ABOUT THIS EXERCISE: In the entries below, count the lines that include the word "icon" and reply with the number alone.

EXCERPTED DATA:
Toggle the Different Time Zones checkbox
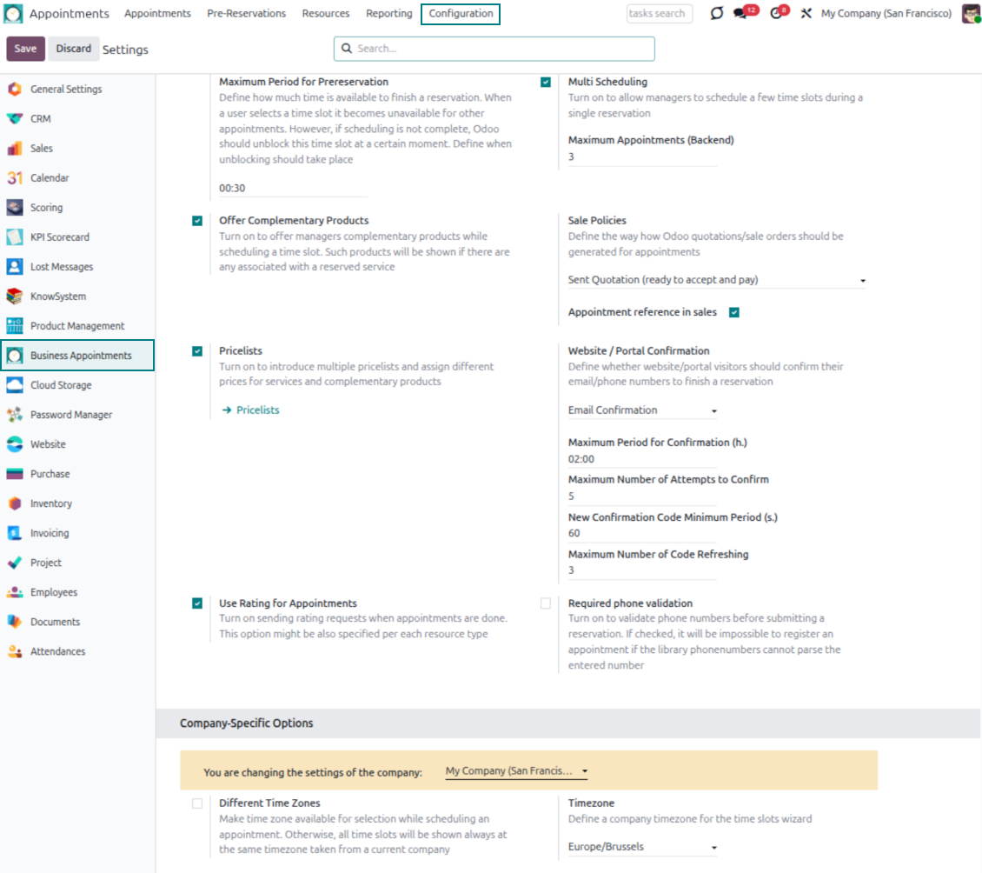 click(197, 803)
* * *
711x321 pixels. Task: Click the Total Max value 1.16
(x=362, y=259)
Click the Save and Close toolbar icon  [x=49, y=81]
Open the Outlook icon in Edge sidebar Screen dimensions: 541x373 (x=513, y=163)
---
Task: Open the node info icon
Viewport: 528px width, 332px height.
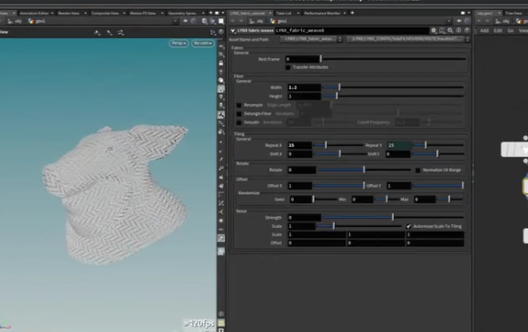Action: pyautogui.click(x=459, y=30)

WORKED SOLUTION: 3